**PAGE TEXT**

---+---

Large Object Storage for NHibernate - Part 1 - BLOBs, CLOBs and XLOBs

This is the first in a series of posts describing the design considerations involved with storing Binary Large OBject (BLOB) data with NHibernate and how it led me to start a project I’m currently calling NHibernate.Lob.

Note that the samples here are focused mainly on NHibernate but the pattern can be applied to many different persistence models. I’m considering support for DB4o for example.

Lazy Streaming of Data

The typical way to store binary data in NHibernate entities would be as a byte[] array. After all the basic premise of NHibernate entities is that the data is stored in-memory in the first level cache. For smaller binary data this is just fine. We don’t even really our columns to be lazy.

If we start adding larger data the first problem one might notice is that the data is loaded every time the entity is loaded. This is a common question around NHibernate user groups. This can quite easily be solved by separating it out to a lazy loaded entity or using lazy columns.

---+---

**DATA LISTING**
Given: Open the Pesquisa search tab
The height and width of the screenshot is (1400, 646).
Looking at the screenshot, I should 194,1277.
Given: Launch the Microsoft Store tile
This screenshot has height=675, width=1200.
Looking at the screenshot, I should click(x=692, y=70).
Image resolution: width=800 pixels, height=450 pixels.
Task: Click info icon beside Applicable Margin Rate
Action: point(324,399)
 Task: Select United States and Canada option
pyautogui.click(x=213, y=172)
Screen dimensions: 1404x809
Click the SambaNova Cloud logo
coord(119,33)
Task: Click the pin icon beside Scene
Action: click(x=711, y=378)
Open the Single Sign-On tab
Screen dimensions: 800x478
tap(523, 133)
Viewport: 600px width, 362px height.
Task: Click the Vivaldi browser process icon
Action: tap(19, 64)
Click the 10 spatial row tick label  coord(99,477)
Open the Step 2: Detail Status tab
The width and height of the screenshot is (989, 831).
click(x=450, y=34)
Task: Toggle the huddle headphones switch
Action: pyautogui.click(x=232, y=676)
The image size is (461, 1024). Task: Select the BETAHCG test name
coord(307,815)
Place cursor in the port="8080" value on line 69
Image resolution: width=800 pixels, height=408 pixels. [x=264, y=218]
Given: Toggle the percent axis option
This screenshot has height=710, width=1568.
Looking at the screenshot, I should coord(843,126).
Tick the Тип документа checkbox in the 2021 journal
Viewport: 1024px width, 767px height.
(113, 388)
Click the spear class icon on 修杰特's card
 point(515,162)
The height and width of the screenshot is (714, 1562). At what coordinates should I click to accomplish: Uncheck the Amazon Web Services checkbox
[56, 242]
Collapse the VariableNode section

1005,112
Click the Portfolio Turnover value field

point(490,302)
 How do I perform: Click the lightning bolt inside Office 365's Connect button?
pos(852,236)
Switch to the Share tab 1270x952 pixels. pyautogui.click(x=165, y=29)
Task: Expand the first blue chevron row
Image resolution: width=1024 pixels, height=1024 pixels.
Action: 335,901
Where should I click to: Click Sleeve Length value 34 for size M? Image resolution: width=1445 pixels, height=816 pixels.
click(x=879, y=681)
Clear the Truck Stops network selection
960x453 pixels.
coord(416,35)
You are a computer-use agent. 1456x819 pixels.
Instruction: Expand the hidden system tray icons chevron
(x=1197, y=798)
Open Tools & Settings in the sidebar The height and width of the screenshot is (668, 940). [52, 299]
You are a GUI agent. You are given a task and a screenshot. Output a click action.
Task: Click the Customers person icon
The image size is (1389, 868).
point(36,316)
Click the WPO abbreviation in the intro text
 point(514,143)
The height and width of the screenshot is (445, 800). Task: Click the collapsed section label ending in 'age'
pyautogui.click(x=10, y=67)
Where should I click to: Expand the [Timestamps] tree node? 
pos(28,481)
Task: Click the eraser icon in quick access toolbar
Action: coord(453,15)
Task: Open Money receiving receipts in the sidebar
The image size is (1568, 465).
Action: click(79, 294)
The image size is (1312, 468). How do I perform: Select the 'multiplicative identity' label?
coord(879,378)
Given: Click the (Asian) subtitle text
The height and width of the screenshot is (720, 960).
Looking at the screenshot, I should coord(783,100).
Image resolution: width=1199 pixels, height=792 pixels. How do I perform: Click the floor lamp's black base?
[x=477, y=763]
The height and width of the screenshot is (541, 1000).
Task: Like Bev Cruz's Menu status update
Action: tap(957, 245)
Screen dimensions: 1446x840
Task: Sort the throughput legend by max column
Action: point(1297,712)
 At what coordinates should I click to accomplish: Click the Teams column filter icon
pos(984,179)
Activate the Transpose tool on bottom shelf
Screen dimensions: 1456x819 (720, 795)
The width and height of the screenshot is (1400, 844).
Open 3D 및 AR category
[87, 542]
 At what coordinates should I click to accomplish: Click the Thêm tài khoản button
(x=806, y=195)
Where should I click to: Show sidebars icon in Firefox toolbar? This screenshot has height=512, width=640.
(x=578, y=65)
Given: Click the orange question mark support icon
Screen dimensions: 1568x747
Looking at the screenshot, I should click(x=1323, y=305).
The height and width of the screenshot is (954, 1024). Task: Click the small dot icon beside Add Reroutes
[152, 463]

---+---

**JOB 1**
In the NHibernate article, swap "NHibernate.Lob" for "NHibernate.LargeObjects" and write out everything from "This is the" down to "currently calling NHibernate.Lob.".
**JOB 2**
Give everything in the listing from the line containing "The height and width of the screenshot is (445, 800)." down to the line containing "Action: click(79, 294)" as a JSON list of strings, one string per line and no blank lines. Include nothing else.
The NHibernate article and the listing have nothing to do with each other.

**FULL RESPONSE 1**
This is the first in a series of posts describing the design considerations involved with storing Binary Large OBject (BLOB) data with NHibernate and how it led me to start a project I’m currently calling NHibernate.LargeObjects.

**FULL RESPONSE 2**
[
  "The height and width of the screenshot is (445, 800). Task: Click the collapsed section label ending in 'age'",
  "pyautogui.click(x=10, y=67)",
  "Where should I click to: Expand the [Timestamps] tree node? ",
  "pos(28,481)",
  "Task: Click the eraser icon in quick access toolbar",
  "Action: coord(453,15)",
  "Task: Open Money receiving receipts in the sidebar",
  "The image size is (1568, 465).",
  "Action: click(79, 294)"
]